Heron persuaded himself out of the urge to ask for clarification. "Hopefully, the time it'll take for the truth to be uncovered is enough for you to remember whatever brought you to the domain. The territory within the barricades isn't just a part of the capital, we are our own administrative division. And you aren't legally allowed to stay in the domain. Unless—"
"Unless," Davir echoed.
"Non dignitaries like soldiers and servants can have the stamp of the council to have right to live in the domain." Heron bit the interior of his lip. He could recognize how daft his idea was. "For lack of creativity at the moment, I mentioned to my father I was interested in having you as a guard. Perhaps it could work." He shrugged. Considering the man's ill state, Heron would have the task of persuading Captain Jallon to repeal a symbolic trial for Davir to enter the Royal Guard.

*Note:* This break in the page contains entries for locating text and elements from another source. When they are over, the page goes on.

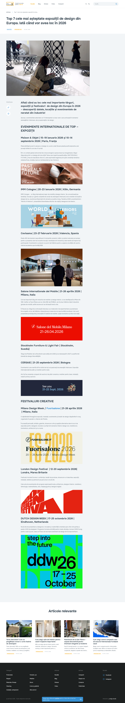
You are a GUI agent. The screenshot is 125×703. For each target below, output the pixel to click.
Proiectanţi (9, 675)
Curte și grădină (34, 686)
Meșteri (8, 678)
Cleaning (8, 686)
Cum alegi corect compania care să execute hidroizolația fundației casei (105, 642)
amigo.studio (112, 699)
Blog (39, 4)
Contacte (81, 682)
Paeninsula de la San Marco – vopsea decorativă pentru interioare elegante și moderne (75, 642)
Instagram (108, 679)
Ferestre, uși (33, 675)
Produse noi (18, 29)
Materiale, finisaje (11, 682)
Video (53, 4)
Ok (81, 699)
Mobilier (32, 678)
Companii (61, 4)
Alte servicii (33, 690)
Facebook (108, 675)
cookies (57, 698)
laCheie (8, 12)
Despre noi (82, 678)
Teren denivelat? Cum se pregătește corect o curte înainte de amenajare (18, 642)
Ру (89, 4)
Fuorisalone (53, 408)
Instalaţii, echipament (12, 690)
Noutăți (33, 4)
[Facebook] (8, 114)
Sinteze (46, 4)
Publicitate (82, 686)
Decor (31, 682)
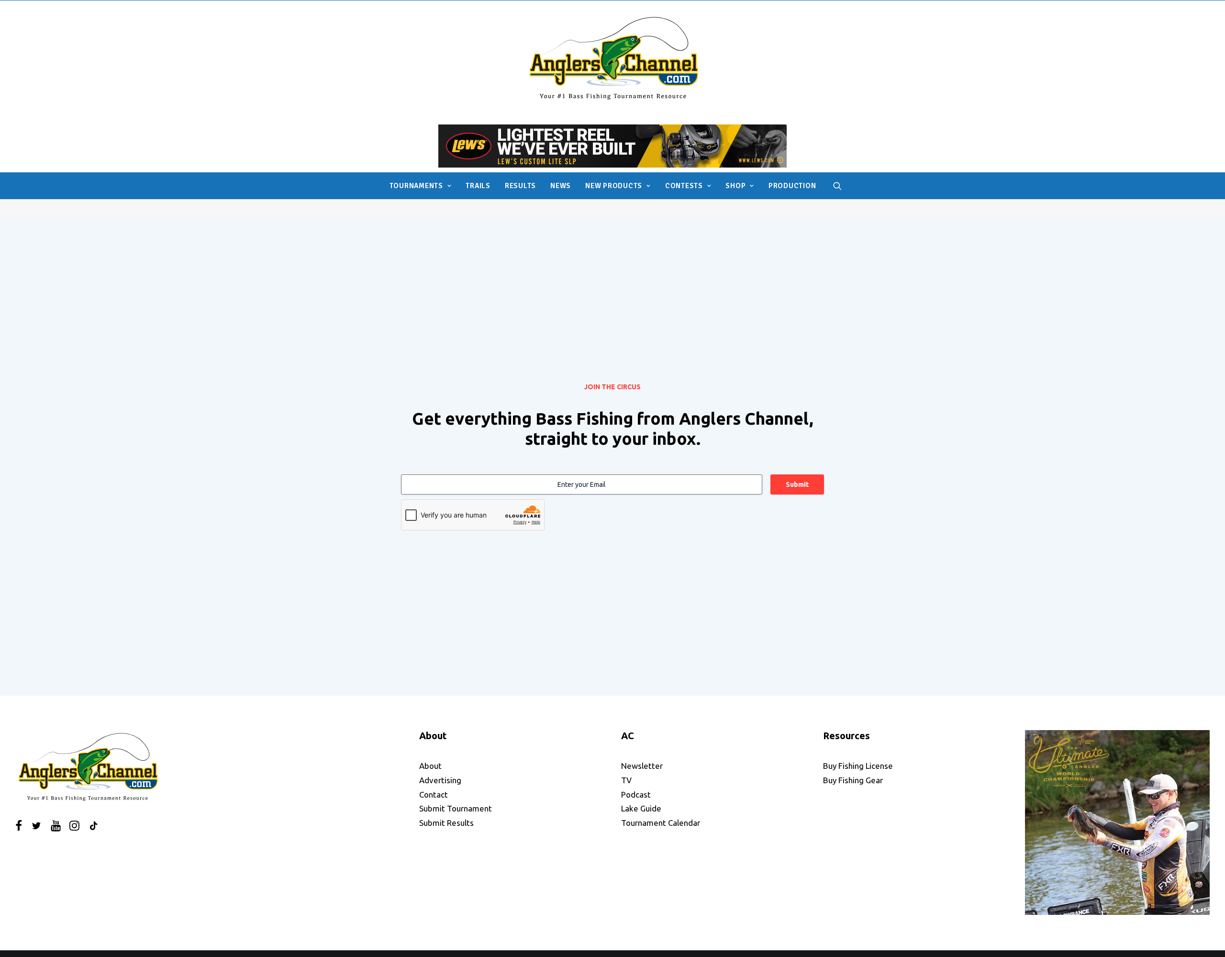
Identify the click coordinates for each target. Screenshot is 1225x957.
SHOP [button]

Amyra's words were an enticing promise: a guard easy enough to persuade was an alibi enough to allow him more liberties.
"Why would you be interested in helping me?" Davir asked. "You stared at me like a rabbit fearful of being slaughtered this morning."

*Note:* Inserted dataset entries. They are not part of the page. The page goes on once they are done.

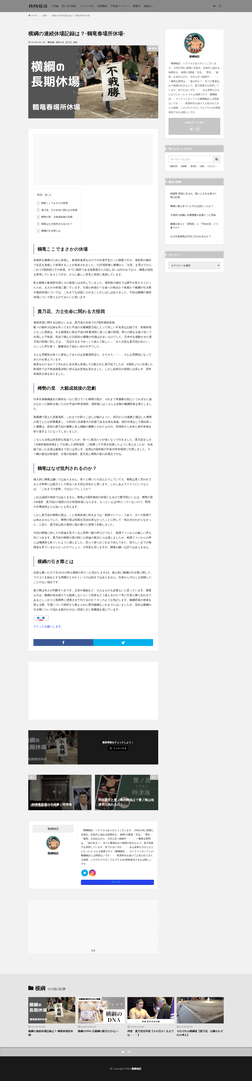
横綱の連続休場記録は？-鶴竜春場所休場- (71, 15)
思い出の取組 (69, 5)
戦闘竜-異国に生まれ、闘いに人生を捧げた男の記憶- (193, 195)
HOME (34, 15)
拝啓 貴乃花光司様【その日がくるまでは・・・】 (150, 1032)
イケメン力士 (87, 5)
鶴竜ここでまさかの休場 (53, 202)
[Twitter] (123, 642)
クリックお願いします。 (48, 626)
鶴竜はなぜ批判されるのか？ (55, 223)
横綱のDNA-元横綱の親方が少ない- (98, 1031)
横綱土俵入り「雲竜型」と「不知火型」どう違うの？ (194, 225)
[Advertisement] (93, 158)
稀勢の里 (60, 42)
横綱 (45, 15)
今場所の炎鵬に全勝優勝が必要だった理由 (193, 214)
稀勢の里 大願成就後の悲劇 (55, 216)
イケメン (211, 166)
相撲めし (148, 5)
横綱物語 (136, 1068)
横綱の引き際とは (49, 230)
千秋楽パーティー (120, 5)
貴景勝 (184, 166)
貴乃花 (68, 42)
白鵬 (202, 166)
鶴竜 (75, 42)
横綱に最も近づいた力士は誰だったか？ (191, 206)
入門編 (54, 5)
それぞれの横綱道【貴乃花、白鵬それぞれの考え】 (200, 1032)
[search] (216, 159)
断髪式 (136, 5)
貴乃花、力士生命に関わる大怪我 (57, 209)
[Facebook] (63, 642)
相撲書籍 (102, 5)
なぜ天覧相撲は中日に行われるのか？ (190, 236)
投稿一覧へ (116, 882)
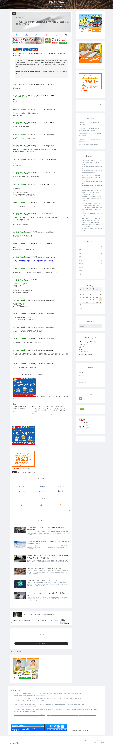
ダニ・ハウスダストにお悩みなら (78, 730)
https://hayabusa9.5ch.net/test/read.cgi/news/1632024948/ (30, 374)
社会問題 (90, 267)
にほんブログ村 (83, 422)
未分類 (90, 260)
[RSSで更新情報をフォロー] (61, 505)
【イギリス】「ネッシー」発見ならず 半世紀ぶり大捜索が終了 (29, 698)
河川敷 (29, 472)
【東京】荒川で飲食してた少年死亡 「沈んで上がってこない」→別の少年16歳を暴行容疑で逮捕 (40, 408)
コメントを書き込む (41, 643)
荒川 (35, 472)
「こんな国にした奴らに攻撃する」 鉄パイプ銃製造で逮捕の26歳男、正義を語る (90, 129)
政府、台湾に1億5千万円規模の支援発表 (88, 144)
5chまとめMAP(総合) (85, 354)
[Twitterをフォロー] (21, 505)
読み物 (90, 270)
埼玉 (25, 472)
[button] (100, 105)
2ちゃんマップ (83, 352)
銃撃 (39, 472)
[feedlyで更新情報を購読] (41, 505)
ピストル (20, 472)
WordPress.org (82, 382)
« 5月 (80, 309)
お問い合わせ (88, 740)
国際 (90, 253)
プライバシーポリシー (98, 740)
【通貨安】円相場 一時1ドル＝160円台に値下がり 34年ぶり (90, 134)
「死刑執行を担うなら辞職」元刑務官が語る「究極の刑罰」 (89, 123)
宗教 (90, 256)
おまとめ (81, 347)
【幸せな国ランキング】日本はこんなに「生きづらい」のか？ (90, 140)
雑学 (90, 274)
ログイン (81, 372)
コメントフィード (83, 379)
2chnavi (81, 349)
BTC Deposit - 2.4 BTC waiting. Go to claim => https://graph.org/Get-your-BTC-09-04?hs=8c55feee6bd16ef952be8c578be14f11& (92, 196)
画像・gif (90, 263)
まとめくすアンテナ (85, 344)
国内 (14, 472)
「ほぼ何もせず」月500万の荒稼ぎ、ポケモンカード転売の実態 (29, 693)
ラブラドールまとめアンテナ (88, 342)
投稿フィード (82, 375)
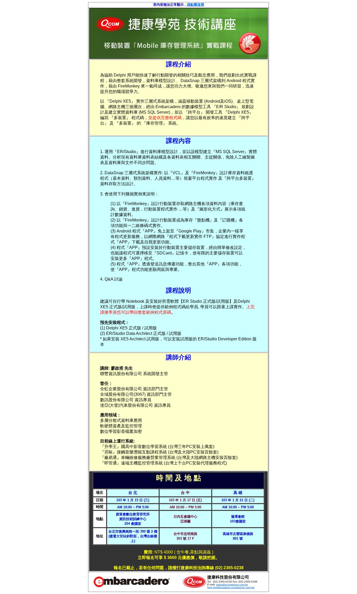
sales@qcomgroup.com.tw (232, 584)
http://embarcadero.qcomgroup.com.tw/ (231, 587)
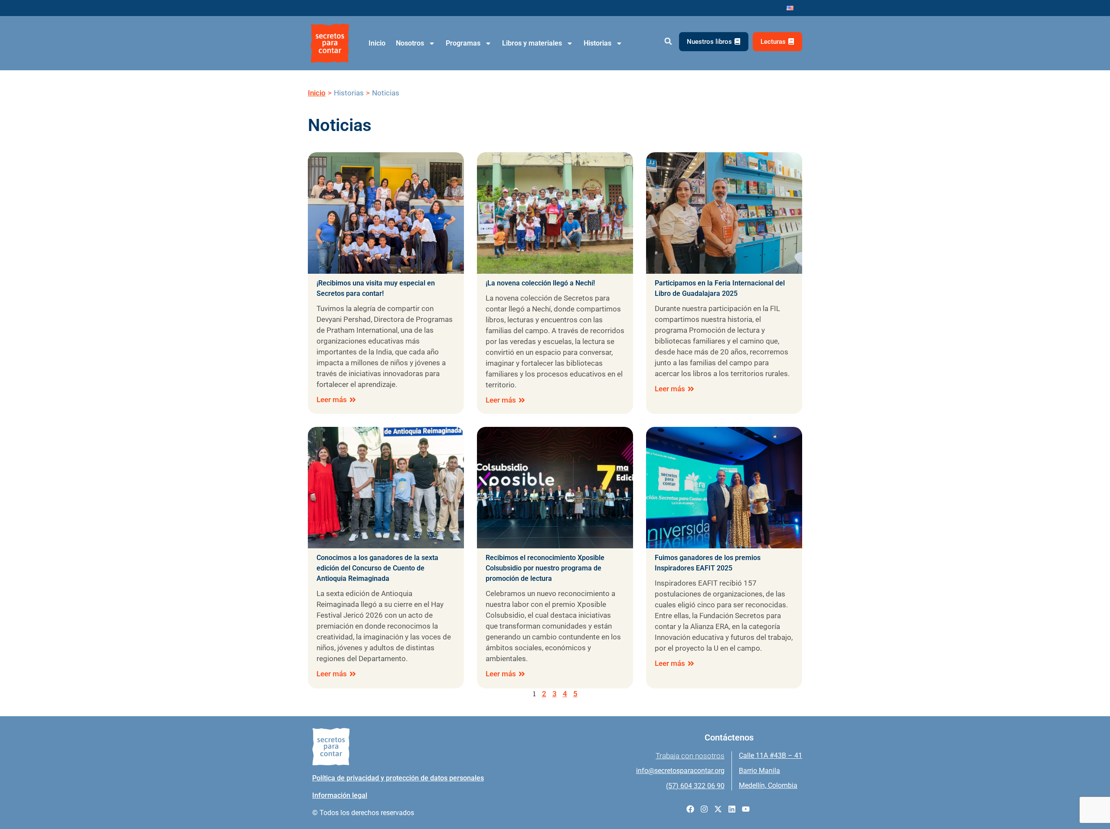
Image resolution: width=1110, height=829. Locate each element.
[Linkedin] (732, 809)
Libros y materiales (532, 43)
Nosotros (410, 43)
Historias (597, 43)
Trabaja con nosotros (690, 755)
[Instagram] (704, 809)
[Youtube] (746, 809)
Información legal (339, 795)
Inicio (377, 43)
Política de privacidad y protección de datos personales (398, 778)
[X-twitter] (718, 809)
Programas (463, 43)
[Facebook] (690, 809)
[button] (668, 41)
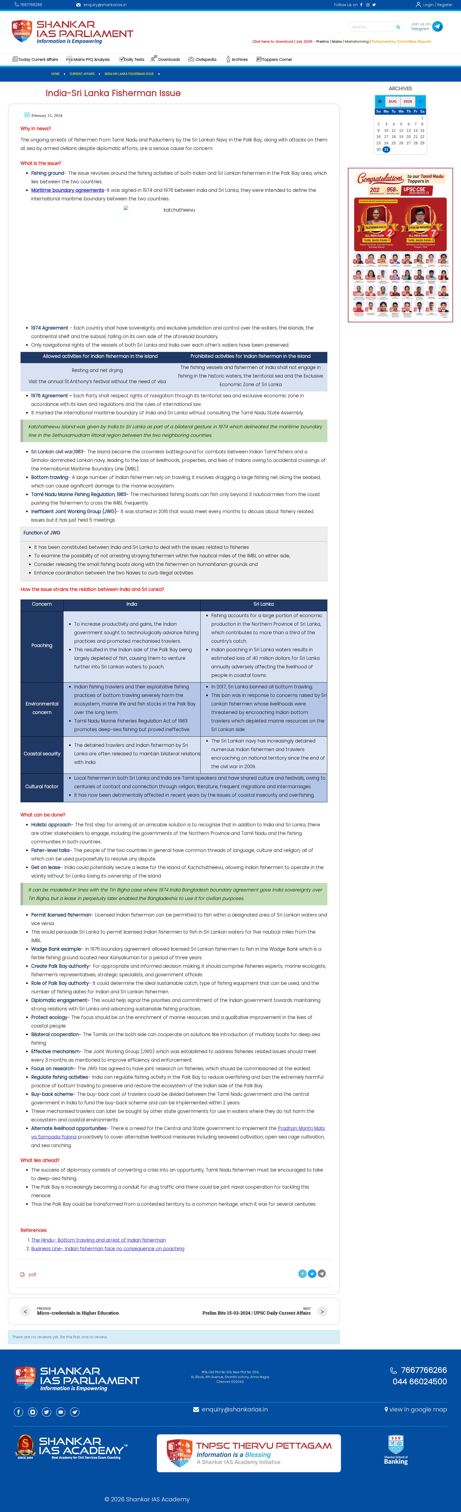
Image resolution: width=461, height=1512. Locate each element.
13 (409, 130)
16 (378, 136)
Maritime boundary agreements (67, 190)
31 (386, 149)
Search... (360, 27)
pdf (31, 1274)
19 (401, 136)
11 (394, 130)
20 (409, 136)
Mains (310, 41)
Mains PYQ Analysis (92, 59)
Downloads (169, 59)
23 (378, 143)
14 (416, 130)
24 (386, 143)
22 (422, 136)
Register (444, 4)
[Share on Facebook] (302, 1273)
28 (416, 143)
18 (394, 136)
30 (378, 149)
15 (422, 130)
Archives (240, 59)
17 (386, 136)
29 (422, 143)
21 (416, 136)
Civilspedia (206, 59)
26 (401, 143)
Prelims (296, 41)
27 (409, 143)
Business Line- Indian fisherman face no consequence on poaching (107, 1248)
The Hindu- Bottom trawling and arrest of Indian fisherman (98, 1240)
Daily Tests (134, 59)
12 (401, 130)
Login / (429, 4)
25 (394, 143)
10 (386, 130)
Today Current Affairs (38, 59)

"You didn't kill me before," Heron said. "I suppose you won't now that you are placed under surveillance of the guard. Not to speak of the fact that the nurses here have enough medicine to sedate you to death."
Upon the words Davir grimaced. "Good argument," he said. "Still, you don't believe your own words."

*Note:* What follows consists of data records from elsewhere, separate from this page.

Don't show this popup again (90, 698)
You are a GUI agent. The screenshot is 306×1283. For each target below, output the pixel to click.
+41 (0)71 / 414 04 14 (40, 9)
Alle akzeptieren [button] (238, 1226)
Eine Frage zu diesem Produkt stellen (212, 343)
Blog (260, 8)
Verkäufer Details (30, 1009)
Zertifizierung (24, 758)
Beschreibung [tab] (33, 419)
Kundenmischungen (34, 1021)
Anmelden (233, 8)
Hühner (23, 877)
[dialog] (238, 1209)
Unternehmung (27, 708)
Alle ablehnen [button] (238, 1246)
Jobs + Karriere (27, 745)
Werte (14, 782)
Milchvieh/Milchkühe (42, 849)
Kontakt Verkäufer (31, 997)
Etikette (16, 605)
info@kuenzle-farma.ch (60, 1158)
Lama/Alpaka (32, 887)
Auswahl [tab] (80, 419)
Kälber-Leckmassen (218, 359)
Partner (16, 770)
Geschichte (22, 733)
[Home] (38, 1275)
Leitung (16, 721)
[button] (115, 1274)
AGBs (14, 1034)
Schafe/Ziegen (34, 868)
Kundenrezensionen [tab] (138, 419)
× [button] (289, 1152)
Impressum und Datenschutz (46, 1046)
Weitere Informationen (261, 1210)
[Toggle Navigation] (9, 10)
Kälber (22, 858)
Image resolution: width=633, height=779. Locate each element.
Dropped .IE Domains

"You're free to try," Heron said. "But remember you won't leave the domain alive." Although he kept an unfazed expression, Heron wondered if he was playing a game with a hand damp with fuel and a deck of cards on flames.
"You didn't answer my question, Lord."
"I am not doing any of this for you. That is all you need to know," Heron said. "I will arrange things to avoid a trial. In the meanwhile, you have to collaborate with the nurses to recover as soon as possible. Because I will need your help very soon."
"You aren't spending your days inside a room with women wanting to poison you with useless medicine, yourself."
The door creaked open. "Lord Or Lomeon," Amyra's voice echoed. Then a murmur followed, "The nurses are coming back."
Heron turned his back to the man. "You'll have a notice from me," he said. He followed Amyra out of the room.